Pemadaman api di rumah Sarmin, 45, Kelurahan Kadipiro, Banjarsari, Solo, Kamis (13/9 - 2018) siang. (Istimewa/Linmas Kadipiro/Eko Wiyono)
13 September 2018 14:15 WIB Irawan Sapto Adhi Solo Share :

Solopos.com, SOLO -- Rumah milik pedagang wedangan bernama Sarmin, 45, di Kampung Karangasem RT 005/RW 016 Kelurahan Kadipiro, Banjarsari, Solo, hangus dilalap api, Kamis (13/9/2018) sekitar pukul 11.15 WIB.

Kebakaran rumah itu diduga dipicu nyala obat nyamuk. Sekitar pukul 11.10 WIB, istri Sarmin, Lilik, 35, tengah memasak di dapur. Dia lantas mendengar anaknya yang sebelumnya tengah tertidur tiba-tiba menangis.
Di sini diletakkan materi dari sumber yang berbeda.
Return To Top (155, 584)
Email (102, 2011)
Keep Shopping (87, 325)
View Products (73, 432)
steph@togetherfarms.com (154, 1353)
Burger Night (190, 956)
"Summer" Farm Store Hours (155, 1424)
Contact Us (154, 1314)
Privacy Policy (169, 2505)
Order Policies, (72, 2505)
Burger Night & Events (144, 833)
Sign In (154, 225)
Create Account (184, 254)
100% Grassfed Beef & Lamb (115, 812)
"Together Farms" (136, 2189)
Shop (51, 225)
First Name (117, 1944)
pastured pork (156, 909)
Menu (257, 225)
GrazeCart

Lilik kemudian mengecek kamar dan melihat ada api yang membakar kertas dan lemari pakaian. Api dengan cepat menjalar ke bangunan rumah.
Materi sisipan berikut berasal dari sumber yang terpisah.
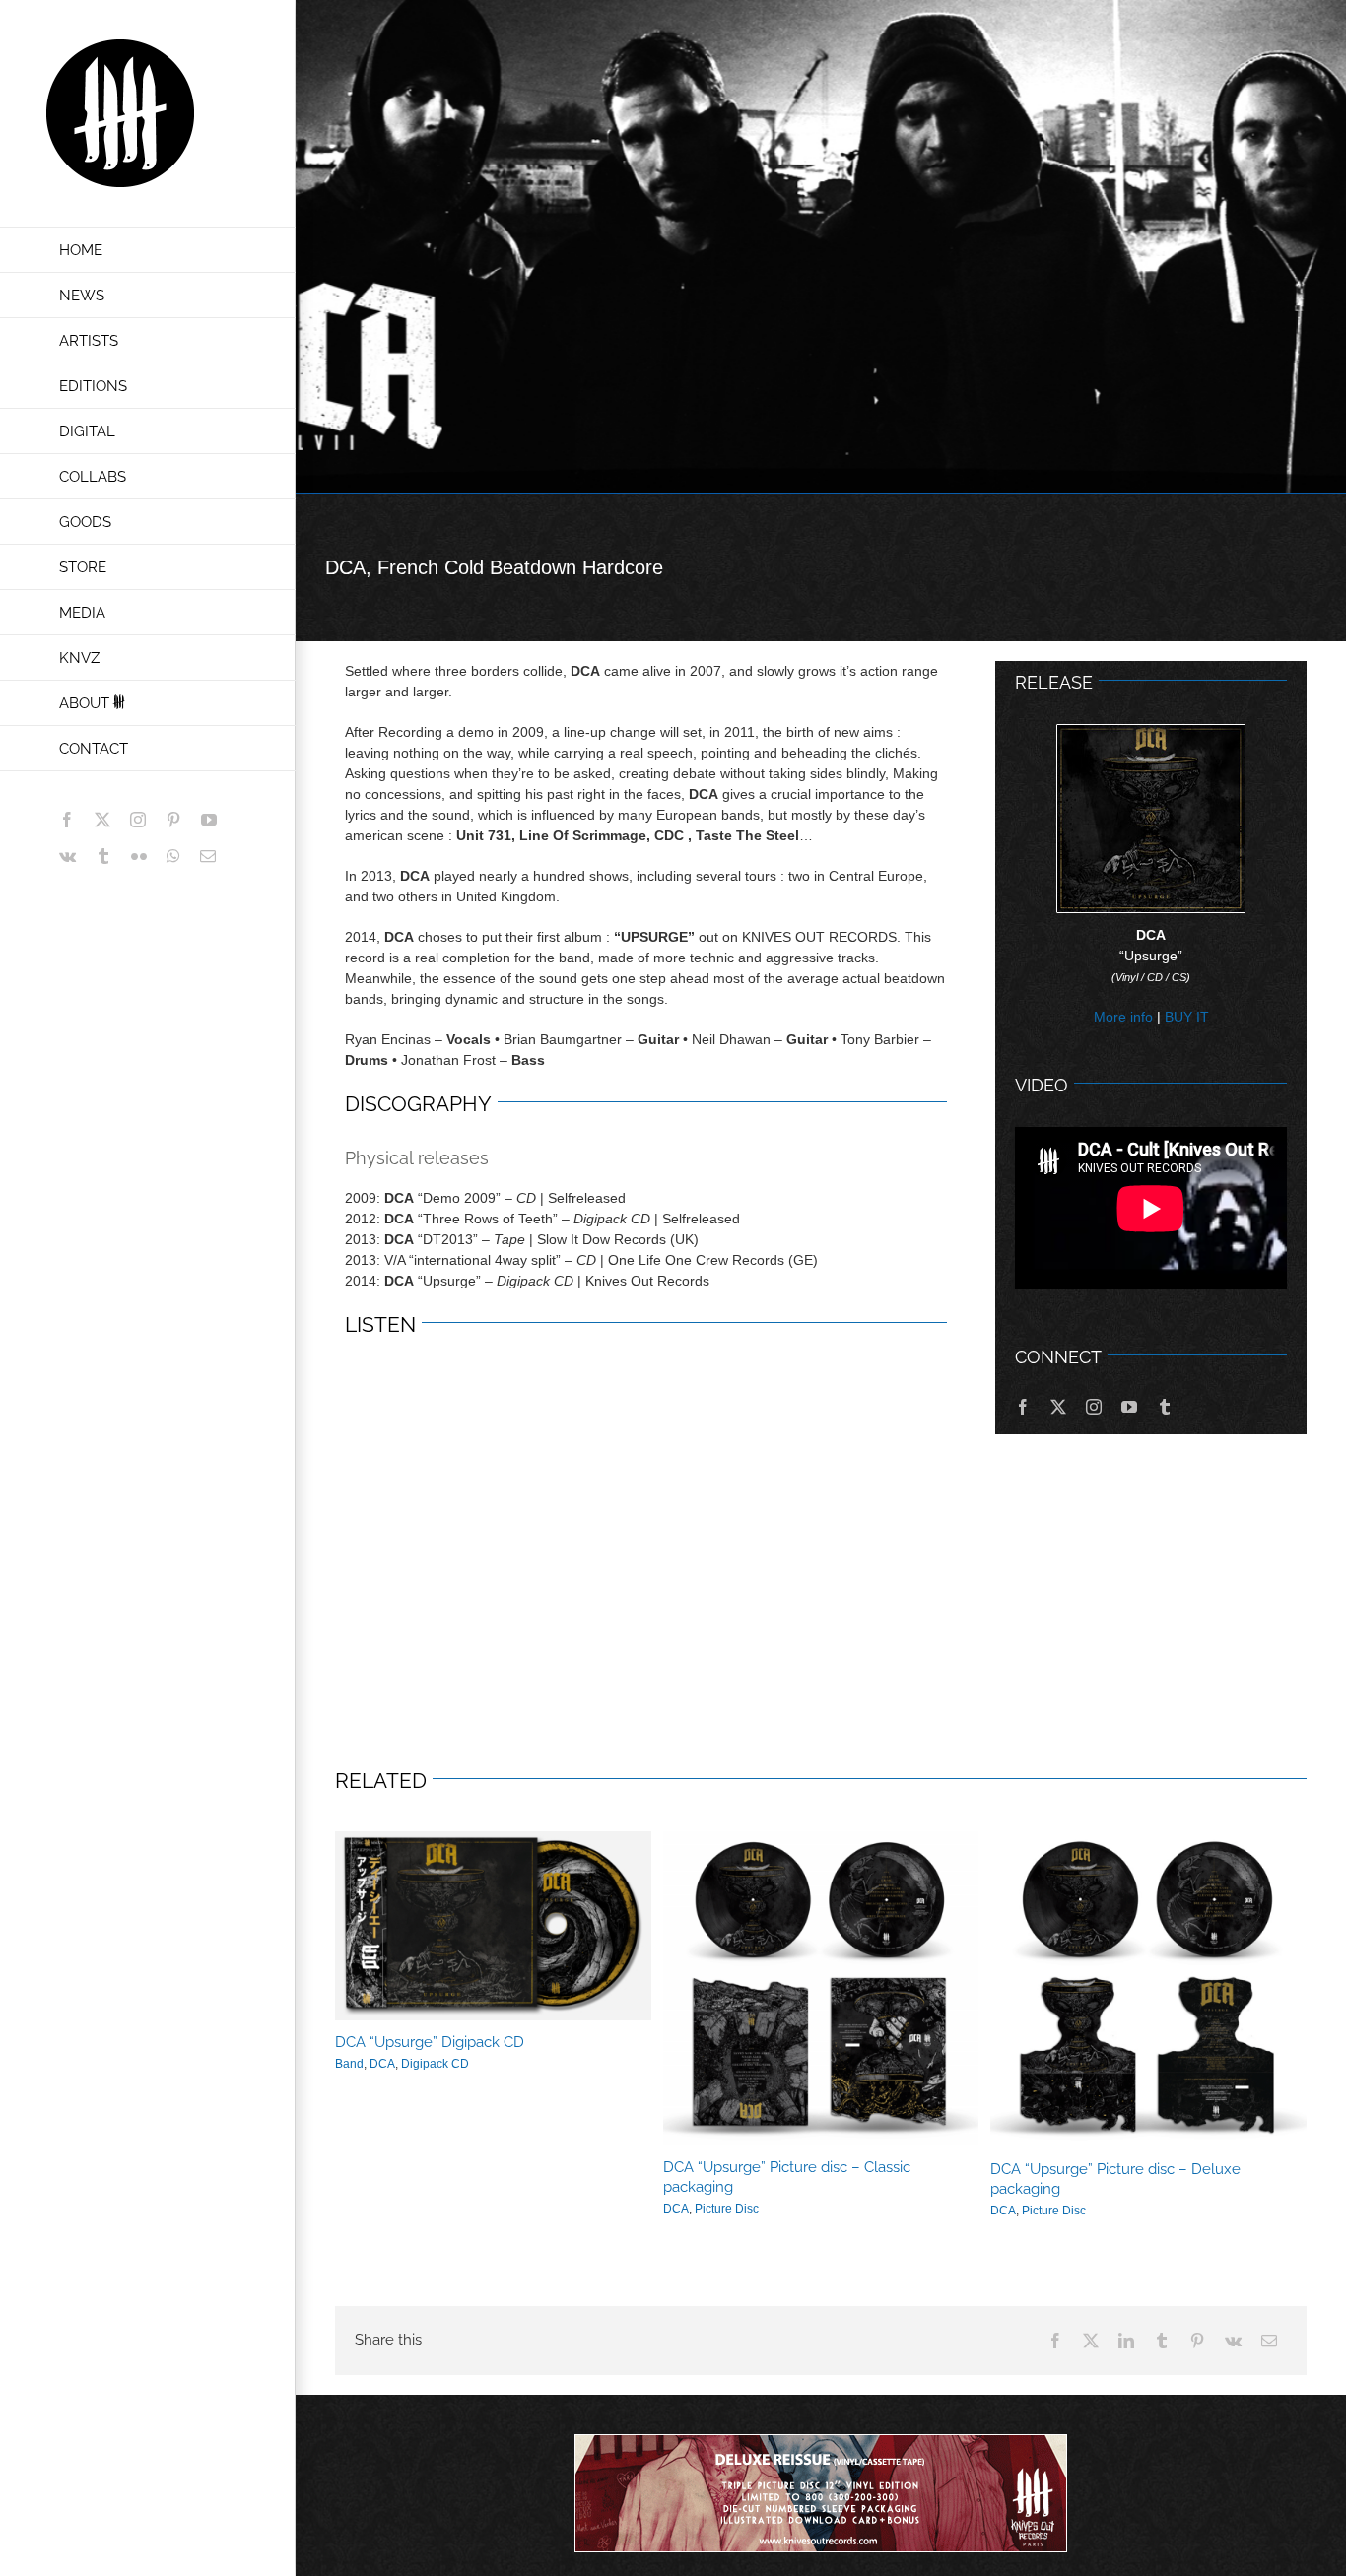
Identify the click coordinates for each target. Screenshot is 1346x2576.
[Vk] (1233, 2340)
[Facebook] (1055, 2340)
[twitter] (1058, 1407)
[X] (1091, 2340)
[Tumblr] (1161, 2340)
Mendapati kejadian itu, para tetangga Sarmin turut mencoba membantu memadamkan kobaran api. Sebagian dari mereka melapor ke Dinas Pemadam Kebakaran (Damkar) Solo.

Tidak lama berselang, enam unit mobil Damkar tiba di lokasi kebakaran. Dalam waktu kurang dari sejam, petugas Dinas Damkar berhasil memadamkan api.

Cukup banyak barang milik keluarga Sarmin yang hangus. Bagian atap rumah Sarmin bahkan bolong karena rangkanya terbakar.

“Tiba-tiba saya melihat kamar api sudah membakar kertas-kertas dan lemari baju. Saya lalu keluar meminta tolong,” kata Lilik kepada wartawan, Kamis siang.

Keluarga Sarmin diperkirakan mengalami kerugian hingga puluhan juta rupiah akibat kebakaran tersebut. Petugas linmas Kelurahan Kadipiro, Eko Wiyono, menyebut banyak warga yang mencoba membantu memadamkan kobaran api di rumah Sarmin.

Namun, warga kewalahan karena api yang terus membesar. Beruntung tidak lama setelah melapor ke Dinas Damkar, ada enam unit mobil Damkar yang datang membantu memadampan api.

Dia menyebut kobaran api di rumah Sarmin padam sekitar pukul 12.00 WIB. Berdasarkan informasi yang dia peroleh, Eko menyebut kebakaran disebabkan pemilik rumah lupa mematikan obat nyamuk bakar.

“Ini bisa menjadi pembelajaran bagi kita semua. Sebelum meninggalkan rumah, pastikan dulu kompor tidak dalam kondisi menyala, keberadaan peralatan listrik dan obat nyamuk juga mesti dimatikan,” tutur Eko.